_Prompt:_
All lines from the one containing "This screenshot has height=417, width=556." through the end of the data below must be reproduced exactly, and no others.

_Stored data:_
# # # # #

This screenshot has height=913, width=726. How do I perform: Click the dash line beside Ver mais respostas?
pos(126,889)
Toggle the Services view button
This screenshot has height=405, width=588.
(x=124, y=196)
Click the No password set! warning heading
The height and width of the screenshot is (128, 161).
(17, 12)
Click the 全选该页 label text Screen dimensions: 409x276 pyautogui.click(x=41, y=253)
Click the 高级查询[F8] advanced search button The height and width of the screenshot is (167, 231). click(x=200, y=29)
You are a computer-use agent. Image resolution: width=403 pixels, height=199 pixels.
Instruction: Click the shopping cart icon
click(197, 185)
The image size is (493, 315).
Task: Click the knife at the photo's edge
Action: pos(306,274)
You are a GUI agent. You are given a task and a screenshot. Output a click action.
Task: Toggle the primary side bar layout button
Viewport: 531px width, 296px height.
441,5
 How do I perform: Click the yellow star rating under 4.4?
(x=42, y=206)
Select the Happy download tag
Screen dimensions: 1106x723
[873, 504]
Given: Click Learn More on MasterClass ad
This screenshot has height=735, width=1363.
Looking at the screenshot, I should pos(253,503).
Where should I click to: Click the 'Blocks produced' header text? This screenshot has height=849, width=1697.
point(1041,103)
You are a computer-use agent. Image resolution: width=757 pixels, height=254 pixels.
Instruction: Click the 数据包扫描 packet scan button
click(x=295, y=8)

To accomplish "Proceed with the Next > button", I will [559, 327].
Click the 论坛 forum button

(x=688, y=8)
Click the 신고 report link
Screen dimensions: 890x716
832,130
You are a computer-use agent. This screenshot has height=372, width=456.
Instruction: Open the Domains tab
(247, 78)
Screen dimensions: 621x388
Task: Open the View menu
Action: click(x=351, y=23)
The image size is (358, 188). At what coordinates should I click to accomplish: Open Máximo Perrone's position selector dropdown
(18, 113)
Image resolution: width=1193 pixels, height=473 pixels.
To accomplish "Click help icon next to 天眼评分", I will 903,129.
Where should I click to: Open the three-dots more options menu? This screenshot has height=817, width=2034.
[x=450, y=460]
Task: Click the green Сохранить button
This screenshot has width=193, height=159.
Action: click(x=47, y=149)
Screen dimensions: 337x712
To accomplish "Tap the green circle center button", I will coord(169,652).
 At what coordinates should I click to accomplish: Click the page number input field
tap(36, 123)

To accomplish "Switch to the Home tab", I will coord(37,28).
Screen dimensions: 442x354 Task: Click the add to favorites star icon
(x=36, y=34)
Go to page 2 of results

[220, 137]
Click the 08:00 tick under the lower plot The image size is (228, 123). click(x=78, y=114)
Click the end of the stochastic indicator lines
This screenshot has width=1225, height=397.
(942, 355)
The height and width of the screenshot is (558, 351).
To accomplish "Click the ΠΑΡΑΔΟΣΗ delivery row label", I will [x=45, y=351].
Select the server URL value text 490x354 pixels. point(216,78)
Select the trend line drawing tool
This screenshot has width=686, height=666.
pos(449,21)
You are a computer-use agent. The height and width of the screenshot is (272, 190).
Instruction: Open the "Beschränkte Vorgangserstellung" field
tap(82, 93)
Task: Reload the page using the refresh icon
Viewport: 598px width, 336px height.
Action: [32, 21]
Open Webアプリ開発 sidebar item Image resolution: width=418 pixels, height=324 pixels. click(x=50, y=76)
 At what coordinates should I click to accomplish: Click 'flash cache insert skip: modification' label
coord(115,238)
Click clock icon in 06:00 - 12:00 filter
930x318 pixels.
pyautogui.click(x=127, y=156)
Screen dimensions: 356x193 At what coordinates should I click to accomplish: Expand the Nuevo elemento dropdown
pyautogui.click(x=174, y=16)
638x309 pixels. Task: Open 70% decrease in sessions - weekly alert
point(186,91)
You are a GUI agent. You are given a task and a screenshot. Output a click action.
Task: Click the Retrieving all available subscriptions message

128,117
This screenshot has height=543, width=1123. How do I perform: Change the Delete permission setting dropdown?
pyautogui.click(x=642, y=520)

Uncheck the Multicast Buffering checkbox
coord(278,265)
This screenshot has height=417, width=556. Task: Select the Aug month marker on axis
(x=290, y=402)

# # # # #

_Answer section:_
This screenshot has height=417, width=556. Task: Select the Aug month marker on axis
(x=290, y=402)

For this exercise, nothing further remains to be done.